■ Goal
Copy out the stored records verbatim, starting at the line containing "[favorite] (758, 36)" and ending at the line containing "Куплю MacBook (86, 1825)", with both of those lines included.
** start of Record excerpts **
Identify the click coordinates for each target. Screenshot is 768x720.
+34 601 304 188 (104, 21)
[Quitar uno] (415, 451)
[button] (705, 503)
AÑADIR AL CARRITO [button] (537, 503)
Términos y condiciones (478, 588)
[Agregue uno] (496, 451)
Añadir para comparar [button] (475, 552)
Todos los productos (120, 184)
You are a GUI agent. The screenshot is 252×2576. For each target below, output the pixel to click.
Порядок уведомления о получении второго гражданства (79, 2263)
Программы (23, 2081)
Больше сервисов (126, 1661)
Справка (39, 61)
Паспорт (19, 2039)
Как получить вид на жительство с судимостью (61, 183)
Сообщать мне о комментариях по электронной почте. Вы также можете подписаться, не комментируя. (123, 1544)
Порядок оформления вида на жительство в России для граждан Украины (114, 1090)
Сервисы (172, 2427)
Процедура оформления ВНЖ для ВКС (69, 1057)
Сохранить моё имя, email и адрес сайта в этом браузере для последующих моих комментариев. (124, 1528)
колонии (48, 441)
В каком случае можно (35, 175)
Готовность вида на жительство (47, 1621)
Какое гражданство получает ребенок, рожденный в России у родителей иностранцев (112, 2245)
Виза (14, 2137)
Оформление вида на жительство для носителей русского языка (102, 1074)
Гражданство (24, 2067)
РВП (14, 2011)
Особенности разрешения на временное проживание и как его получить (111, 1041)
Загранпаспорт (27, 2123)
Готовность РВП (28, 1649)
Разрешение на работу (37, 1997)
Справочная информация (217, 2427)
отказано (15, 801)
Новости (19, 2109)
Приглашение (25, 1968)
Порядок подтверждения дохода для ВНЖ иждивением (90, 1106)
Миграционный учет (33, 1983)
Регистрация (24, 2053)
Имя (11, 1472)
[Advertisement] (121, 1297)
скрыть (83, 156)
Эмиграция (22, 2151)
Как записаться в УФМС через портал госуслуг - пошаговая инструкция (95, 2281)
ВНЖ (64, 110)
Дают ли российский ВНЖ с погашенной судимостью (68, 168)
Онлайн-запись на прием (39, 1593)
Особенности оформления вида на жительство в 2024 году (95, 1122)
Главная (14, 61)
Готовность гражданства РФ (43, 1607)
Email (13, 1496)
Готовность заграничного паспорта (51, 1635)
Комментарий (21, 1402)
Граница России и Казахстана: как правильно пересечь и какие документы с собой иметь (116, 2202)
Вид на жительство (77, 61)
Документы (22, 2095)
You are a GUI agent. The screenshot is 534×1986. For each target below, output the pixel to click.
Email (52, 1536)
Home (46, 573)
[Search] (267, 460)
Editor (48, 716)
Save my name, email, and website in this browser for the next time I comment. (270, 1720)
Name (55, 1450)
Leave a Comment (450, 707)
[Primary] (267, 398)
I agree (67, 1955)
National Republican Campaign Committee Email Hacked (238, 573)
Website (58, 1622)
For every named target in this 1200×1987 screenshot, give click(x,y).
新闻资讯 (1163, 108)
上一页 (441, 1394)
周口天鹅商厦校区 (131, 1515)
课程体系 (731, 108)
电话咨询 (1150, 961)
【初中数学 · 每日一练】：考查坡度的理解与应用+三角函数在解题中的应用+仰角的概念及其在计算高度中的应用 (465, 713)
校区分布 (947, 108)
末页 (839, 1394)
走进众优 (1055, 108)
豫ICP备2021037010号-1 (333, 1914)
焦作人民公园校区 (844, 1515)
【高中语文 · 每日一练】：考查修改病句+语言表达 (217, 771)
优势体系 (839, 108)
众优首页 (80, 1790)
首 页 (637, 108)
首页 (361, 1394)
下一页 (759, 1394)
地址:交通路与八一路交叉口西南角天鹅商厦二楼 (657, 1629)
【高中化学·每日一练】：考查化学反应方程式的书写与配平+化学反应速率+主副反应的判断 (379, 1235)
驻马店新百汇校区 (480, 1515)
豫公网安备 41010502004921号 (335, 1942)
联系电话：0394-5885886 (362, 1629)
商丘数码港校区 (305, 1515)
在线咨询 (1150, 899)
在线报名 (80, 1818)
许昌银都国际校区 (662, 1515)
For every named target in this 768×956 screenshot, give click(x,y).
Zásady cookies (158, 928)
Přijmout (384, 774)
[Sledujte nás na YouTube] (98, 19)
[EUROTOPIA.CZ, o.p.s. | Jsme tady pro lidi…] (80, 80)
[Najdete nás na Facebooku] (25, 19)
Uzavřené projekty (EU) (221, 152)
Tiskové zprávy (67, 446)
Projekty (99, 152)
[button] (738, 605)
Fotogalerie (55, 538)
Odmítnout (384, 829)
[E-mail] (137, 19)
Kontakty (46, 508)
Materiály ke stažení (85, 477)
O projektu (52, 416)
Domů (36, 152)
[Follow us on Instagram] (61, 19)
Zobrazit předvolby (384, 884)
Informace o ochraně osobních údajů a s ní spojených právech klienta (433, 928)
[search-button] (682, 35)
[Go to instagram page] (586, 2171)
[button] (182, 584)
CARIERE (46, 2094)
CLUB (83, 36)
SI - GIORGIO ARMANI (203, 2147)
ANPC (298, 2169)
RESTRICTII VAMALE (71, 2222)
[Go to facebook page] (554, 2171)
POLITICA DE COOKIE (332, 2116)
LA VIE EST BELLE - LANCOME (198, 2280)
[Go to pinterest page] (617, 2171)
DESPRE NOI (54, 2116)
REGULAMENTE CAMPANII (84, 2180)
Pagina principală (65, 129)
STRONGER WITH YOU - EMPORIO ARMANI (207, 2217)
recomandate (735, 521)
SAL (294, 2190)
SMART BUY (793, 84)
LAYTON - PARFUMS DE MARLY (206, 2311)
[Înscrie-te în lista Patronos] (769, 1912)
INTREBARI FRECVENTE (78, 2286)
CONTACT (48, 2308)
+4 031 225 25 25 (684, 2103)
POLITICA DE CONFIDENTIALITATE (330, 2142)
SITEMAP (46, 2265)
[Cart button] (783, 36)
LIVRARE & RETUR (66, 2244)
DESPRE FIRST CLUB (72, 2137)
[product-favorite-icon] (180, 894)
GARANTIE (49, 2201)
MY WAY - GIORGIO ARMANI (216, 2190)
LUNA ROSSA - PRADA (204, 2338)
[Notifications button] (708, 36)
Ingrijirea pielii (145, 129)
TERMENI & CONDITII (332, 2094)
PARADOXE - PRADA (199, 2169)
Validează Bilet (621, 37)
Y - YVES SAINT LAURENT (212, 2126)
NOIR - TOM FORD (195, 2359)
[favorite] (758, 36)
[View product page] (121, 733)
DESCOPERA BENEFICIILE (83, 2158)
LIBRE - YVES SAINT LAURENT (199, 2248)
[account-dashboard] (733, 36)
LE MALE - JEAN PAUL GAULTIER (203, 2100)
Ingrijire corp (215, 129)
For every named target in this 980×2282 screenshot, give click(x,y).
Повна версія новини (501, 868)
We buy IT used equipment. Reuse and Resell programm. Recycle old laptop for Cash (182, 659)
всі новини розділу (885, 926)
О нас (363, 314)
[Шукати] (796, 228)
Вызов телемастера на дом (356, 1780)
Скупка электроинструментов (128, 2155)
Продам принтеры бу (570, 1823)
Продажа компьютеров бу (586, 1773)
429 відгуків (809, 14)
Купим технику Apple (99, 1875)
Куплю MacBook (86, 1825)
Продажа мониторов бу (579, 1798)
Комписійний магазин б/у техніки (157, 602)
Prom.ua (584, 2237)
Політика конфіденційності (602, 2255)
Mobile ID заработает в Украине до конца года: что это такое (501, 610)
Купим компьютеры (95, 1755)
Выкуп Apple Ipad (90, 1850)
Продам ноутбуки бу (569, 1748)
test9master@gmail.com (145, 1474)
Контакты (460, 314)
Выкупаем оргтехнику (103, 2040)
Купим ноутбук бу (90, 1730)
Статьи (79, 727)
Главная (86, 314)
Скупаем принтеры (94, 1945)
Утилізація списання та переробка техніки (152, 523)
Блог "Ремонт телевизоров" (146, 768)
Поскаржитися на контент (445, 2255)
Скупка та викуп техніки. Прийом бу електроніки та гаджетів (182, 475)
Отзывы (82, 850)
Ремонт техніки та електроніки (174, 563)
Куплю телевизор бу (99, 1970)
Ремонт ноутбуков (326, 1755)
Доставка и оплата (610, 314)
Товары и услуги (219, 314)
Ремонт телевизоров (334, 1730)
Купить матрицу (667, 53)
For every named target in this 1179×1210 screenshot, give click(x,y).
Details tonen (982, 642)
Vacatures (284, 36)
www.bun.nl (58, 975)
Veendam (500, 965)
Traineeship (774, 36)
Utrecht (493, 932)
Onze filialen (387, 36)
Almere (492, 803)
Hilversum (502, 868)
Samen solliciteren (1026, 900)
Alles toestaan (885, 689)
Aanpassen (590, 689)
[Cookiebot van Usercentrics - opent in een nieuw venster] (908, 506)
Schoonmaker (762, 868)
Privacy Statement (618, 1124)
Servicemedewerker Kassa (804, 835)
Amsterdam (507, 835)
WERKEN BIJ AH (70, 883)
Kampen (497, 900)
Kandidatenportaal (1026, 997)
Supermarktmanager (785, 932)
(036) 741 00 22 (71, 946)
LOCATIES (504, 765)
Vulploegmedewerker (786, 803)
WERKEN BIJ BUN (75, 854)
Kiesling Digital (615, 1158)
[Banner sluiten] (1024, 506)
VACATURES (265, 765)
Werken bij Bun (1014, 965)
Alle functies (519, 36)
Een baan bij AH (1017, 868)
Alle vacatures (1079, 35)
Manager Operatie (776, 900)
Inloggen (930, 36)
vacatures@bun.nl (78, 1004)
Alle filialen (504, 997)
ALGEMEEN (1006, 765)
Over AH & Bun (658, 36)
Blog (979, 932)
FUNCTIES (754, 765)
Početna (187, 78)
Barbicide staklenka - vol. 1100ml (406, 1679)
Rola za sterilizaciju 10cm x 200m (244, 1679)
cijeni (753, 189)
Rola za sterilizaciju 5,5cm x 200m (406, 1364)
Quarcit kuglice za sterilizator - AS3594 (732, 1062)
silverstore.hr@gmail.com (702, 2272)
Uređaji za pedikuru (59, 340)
** end of Record excerpts **
■ The result
[favorite] (758, 36)
[View product page] (121, 733)
DESCOPERA BENEFICIILE (83, 2158)
LIBRE - YVES SAINT LAURENT (199, 2248)
[account-dashboard] (733, 36)
LE MALE - JEAN PAUL GAULTIER (203, 2100)
Ingrijire corp (215, 129)
For every named target in this 980×2282 screenshot, give click(x,y).
Повна версія новини (501, 868)
We buy IT used equipment. Reuse and Resell programm. Recycle old laptop for Cash (182, 659)
всі новини розділу (885, 926)
О нас (363, 314)
[Шукати] (796, 228)
Вызов телемастера на дом (356, 1780)
Скупка электроинструментов (128, 2155)
Продам принтеры бу (570, 1823)
Продажа компьютеров бу (586, 1773)
429 відгуків (809, 14)
Купим технику Apple (99, 1875)
Куплю MacBook (86, 1825)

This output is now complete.